» **INPUT FOR THIS TASK**

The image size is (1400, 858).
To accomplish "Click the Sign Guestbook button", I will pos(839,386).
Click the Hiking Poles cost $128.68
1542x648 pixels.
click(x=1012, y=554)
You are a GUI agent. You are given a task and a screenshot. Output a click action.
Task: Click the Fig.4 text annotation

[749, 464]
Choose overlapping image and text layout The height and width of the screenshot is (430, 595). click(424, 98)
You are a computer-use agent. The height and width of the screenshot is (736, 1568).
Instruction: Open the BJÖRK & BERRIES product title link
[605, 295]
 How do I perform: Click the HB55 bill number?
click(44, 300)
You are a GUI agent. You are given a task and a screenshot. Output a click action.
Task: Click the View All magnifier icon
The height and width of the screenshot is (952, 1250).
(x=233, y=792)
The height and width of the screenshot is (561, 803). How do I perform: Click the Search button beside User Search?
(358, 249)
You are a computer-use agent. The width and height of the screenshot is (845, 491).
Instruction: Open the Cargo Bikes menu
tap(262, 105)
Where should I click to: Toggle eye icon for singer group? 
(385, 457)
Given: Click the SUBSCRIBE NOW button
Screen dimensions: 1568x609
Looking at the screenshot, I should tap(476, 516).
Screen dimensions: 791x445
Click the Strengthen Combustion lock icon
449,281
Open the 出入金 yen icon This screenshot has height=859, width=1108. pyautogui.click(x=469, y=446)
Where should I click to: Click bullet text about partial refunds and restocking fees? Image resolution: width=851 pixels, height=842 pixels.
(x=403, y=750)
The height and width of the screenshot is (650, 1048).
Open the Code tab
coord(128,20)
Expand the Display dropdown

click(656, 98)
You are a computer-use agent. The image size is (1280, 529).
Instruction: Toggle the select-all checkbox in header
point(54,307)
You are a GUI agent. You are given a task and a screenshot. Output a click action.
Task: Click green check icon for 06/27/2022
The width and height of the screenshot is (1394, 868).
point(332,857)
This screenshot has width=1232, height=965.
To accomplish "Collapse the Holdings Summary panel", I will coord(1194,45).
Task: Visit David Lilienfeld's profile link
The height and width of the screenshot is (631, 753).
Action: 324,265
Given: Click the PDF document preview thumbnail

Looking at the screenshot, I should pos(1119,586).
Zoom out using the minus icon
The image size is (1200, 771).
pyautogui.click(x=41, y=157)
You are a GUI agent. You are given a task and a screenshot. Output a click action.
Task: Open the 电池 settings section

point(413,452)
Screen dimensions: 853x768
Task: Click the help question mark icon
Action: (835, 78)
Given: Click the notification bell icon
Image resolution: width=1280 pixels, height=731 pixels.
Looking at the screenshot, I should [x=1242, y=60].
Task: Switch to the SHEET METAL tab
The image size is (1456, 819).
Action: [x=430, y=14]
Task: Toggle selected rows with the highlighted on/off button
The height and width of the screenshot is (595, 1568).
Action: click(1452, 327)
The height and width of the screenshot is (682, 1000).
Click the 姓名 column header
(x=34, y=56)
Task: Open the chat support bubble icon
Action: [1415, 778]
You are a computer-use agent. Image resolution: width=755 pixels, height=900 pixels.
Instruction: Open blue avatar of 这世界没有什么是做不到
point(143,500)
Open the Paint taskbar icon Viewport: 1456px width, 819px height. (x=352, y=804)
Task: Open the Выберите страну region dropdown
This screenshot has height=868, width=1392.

» **PROBLEM DESCRIPTION**
Can you repeat verbatim the part of the items above that opens with the line containing "This screenshot has width=1232, height=965." and closes with the line containing "pyautogui.click(x=41, y=157)", including both of those lines?

» **EXERCISE ANSWER**
This screenshot has width=1232, height=965.
To accomplish "Collapse the Holdings Summary panel", I will coord(1194,45).
Task: Visit David Lilienfeld's profile link
The height and width of the screenshot is (631, 753).
Action: 324,265
Given: Click the PDF document preview thumbnail

Looking at the screenshot, I should pos(1119,586).
Zoom out using the minus icon
The image size is (1200, 771).
pyautogui.click(x=41, y=157)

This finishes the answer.